En 1885, au résultat d’un conflit mi-armé mi-diplomatique Madagascar est contrainte de signer un traité léonin imposé par la France le 17 décembre 1885, établissant à Madagascar un protectorat qui ne dit pas son nom mais en vertu duquel la diplomatie malgache entre désormais dans le rang français, faisant de Madagascar un royaume en sursis (sur ces développements, voir nos articles datés du 14 octobre 2013 et du 16 octobre 2013 : « Réformateurs et modernisateurs de Madagascar », 8ème et 9ème parties sur ce même Blog).

De fait, quand en 1886 le Premier ministre Rainilaiarivony tente un ultime sursaut diplomatique en envoyant en France de prétendues « ambassades » dirigées successivement par le général anglais Willoughby et son fils Rajoelina, ceux-ci ne pouvant se prévaloir du statut d’Ambassadeur, les autorités françaises leur opposent l’indifférence et ces « envoyés spéciaux » malgaches ne trouveront rien de mieux à faire, chacun en son temps, que de passer ce temps à dilapider les fonds qui leur avaient été alloués en folles dépenses personnelles…(voir sur le sujet l’article intitulé « Les interminables et dispendieuses négociations franco-malgaches de 1886 » sur ce même blog, daté du 19/2/2017).
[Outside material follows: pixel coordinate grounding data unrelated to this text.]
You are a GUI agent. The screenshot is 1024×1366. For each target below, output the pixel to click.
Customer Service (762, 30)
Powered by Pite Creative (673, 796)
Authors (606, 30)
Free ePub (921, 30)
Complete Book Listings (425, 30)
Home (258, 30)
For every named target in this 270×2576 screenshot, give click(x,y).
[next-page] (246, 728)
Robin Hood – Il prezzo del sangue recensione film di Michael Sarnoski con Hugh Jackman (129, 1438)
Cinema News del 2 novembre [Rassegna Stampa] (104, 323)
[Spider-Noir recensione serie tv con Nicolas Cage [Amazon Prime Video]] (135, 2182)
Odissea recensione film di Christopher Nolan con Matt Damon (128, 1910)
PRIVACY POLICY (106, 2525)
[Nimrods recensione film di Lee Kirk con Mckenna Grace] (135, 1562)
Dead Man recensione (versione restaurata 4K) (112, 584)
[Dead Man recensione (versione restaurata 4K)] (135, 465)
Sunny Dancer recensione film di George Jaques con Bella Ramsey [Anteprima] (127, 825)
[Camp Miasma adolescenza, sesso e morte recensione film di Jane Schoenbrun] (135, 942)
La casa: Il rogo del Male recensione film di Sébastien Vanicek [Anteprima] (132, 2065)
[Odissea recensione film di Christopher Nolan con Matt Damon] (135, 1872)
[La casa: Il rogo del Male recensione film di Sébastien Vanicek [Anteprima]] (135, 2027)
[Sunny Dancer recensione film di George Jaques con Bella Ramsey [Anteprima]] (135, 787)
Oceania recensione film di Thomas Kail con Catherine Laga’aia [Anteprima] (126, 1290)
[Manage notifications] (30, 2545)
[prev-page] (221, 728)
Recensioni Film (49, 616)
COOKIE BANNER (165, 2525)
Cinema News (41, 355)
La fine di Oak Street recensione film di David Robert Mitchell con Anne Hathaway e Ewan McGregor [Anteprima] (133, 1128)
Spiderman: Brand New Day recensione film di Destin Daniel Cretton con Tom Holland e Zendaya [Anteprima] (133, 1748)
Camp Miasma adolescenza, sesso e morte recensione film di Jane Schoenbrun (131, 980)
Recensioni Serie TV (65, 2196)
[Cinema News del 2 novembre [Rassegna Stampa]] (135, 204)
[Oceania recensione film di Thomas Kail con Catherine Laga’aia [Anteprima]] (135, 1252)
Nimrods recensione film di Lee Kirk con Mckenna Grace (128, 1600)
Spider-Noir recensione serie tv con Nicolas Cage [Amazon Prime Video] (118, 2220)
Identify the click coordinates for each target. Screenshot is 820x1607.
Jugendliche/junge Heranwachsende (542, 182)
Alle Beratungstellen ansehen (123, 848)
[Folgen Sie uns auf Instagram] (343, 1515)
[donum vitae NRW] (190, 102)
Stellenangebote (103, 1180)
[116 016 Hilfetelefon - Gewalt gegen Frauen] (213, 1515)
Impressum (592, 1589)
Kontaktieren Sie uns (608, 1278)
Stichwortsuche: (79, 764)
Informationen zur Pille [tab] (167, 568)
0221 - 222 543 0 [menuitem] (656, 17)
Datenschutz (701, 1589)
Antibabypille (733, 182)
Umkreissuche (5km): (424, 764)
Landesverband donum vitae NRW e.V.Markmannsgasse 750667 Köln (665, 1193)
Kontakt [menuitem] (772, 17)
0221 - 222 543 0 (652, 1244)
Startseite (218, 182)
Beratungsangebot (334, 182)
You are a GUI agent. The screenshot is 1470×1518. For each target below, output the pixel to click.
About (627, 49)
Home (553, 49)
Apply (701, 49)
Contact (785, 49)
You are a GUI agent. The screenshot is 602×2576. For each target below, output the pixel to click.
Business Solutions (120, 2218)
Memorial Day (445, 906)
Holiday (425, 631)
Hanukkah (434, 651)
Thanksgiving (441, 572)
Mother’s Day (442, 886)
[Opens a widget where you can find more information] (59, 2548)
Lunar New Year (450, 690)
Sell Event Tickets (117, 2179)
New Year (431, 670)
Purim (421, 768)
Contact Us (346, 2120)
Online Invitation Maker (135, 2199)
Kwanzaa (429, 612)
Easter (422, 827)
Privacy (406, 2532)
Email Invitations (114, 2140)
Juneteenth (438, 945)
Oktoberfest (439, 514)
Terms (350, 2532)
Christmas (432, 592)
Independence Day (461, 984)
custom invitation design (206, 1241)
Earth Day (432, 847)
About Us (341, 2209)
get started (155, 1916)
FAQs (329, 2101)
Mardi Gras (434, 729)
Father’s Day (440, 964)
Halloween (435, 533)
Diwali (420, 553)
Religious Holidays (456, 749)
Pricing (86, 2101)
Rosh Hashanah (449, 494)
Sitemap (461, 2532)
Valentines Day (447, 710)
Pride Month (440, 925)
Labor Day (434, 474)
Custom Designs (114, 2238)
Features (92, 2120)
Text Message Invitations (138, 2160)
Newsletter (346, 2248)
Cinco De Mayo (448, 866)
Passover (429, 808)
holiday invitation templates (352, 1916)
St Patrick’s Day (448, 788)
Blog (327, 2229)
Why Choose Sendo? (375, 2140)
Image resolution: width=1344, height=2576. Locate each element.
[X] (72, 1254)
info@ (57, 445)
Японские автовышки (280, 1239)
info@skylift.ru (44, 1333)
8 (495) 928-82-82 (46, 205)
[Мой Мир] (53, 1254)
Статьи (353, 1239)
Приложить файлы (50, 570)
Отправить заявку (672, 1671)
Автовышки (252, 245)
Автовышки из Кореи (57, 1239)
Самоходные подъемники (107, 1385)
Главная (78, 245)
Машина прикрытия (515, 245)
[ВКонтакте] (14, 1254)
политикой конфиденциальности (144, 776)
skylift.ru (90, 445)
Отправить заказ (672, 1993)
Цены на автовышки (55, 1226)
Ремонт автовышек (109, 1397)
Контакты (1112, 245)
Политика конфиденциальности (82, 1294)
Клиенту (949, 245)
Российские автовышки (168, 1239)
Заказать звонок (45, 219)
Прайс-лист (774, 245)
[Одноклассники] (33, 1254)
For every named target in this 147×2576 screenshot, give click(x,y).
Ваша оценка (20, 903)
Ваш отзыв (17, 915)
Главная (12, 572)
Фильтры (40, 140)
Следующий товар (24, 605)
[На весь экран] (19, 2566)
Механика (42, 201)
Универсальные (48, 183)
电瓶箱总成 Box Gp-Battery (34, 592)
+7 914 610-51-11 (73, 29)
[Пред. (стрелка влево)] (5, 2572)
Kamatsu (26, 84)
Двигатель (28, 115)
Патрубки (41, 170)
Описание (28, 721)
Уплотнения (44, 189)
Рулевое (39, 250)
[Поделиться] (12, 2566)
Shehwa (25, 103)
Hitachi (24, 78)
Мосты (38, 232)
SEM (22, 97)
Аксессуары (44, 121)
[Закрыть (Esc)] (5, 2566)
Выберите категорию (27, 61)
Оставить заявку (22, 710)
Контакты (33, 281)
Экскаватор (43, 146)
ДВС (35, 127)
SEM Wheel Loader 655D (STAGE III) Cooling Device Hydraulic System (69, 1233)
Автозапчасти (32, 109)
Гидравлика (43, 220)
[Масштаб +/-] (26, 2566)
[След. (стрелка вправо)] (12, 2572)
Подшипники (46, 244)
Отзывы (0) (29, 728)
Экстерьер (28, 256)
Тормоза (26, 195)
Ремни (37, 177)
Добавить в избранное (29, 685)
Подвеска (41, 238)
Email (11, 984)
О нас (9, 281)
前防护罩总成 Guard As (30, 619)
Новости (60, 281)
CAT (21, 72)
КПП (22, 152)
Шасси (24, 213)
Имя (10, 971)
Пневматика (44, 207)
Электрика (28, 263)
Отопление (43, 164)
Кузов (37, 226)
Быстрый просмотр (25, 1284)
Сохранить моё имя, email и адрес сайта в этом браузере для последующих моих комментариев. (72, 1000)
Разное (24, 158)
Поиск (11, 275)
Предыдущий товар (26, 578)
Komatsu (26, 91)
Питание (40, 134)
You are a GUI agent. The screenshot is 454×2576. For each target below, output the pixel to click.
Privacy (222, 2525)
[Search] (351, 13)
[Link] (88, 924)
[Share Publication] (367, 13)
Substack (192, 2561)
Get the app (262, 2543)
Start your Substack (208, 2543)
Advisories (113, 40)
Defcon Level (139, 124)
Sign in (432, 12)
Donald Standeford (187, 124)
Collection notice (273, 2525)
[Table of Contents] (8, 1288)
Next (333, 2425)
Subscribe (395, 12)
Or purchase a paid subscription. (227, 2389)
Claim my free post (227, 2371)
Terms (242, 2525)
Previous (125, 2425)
C’est que de jure, le traité du 17 décembre 1885 avait fait perdre à Madagascar toutes ses compétences diplomatiques et de politique étrangère, et sa colonisation prochaine était ainsi clairement annoncée …

Une triste réalité que le Premier ministre Rainilaiarivony s’était effrontément refusé à admettre contre toute évidence…

Le début de la fin est proche : Madagascar est au bord du précipice de la colonisation.